HIV roots. Through it all, June has continued the HIV research that he began during his time in the Navy. Taking inspiration from a patient in Berlin who was functionally cured of HIV in 2008 after receiving a bone marrow transplant from a donor with a mutation in the HIV coreceptor gene CCR5, June, his postdoc Elena Perez, and their colleagues designed zinc-finger nucleases to knock out CCR5 in patients’ T cells. With Penn infectious disease specialist Pablo Tebas, they have completed a Phase 1 trial that “looks really promising,” says June, who points out the similarities between the approaches he has taken to treat cancer and to treat HIV. “There’s been cross-pollination both ways. It’s the same principle of engineering the immune system: in the case of cancer we do it so the immune system will reject the tumor, and in the case of HIV one major approach is to make the immune system so it can’t be infected.”
Life on the field. While he excelled academically, June valued his time as a defensive lineman on the high school football team, where he got to interact with a diverse group of people. “It was a very useful thing,” he says. “There, I saw the entire population and not just people who could do well in academics. And some people who grow up in a very elite, rarefied environment never do; they have no idea what the average person’s like.” And he was pretty good, being scouted for the Naval Academy’s football team out of high school. But at just 205 pounds, he didn’t make the cut for the Division I team. “They played Notre Dame that year; they played Michigan,” he recalls. “I would have gotten slaughtered.”
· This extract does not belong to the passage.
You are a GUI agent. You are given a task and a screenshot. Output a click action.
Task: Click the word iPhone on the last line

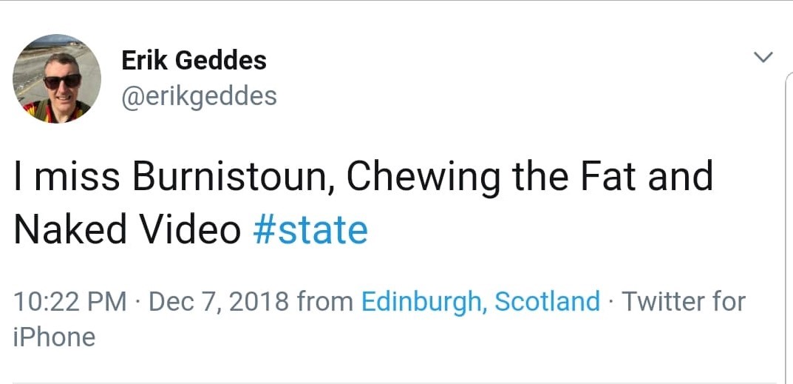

Who needs a PhD? Although he has spent most of his career in the lab, June never did get a PhD. “[The Navy wasn’t] interested in training PhDs; they wanted medical officers,” June says. And in the end, he found, it didn’t really matter. “You don’t need more than one degree is my feeling.” He told his two grown sons to figure out whether they wanted to work in the lab or the clinic, and choose either an MD or a PhD track based on that. They each followed his advice and came to opposite conclusions: one son, a biomechanical engineer, is now an assistant professor at Montana State University, while the other became a rheumatologist and recently accepted an assistant professorship at Penn State University. “And I’m very proud of both of them,” June says.
From the heart. When June’s first wife was diagnosed with ovarian cancer in late 1995, he gained a whole new perspective on the disease. “I’m trained as a leukemia oncologist, but until you actually see someone firsthand, from the other side of the bed, having cancer and the side effects and all that . . .” he trails off. “It really helped me. I learned a lot about translational medicine.” The experience motivated him to shift his research focus from the basic work he’d been doing on signal transduction and growing T cells in culture to actually getting these therapies into patients. “My wife died in 2001, and we treated our first leukemia patient [that same year].”
Developed methods for expanding T cells in culture using
anti-CD28 antibodies to induce proliferation.
Designed the first T-cell adoptive therapies for people
with HIV and, later, for cancer patients.
With Cell Genesys, conducted the first human trials
using T cells carrying a chimeric antigen receptor (CAR) in HIV patients.
Alongside Penn’s David Porter, performed the first trials of CAR-modified
T-cell therapy on three leukemia patients.
- With Penn infectious disease specialist Pablo Tebas, completed a Phase 1 trial using zinc-finger nucleases to knock out the CCR5 gene from HIV patients’ T cells.